Exercise = Even the shortest line counts, so transcribe all the data exactly.

Data extracts Start Marker

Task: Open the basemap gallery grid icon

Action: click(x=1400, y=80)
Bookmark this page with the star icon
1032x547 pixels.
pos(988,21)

Data extracts End Marker

Written answer =
Task: Open the basemap gallery grid icon

Action: click(x=1400, y=80)
Bookmark this page with the star icon
1032x547 pixels.
pos(988,21)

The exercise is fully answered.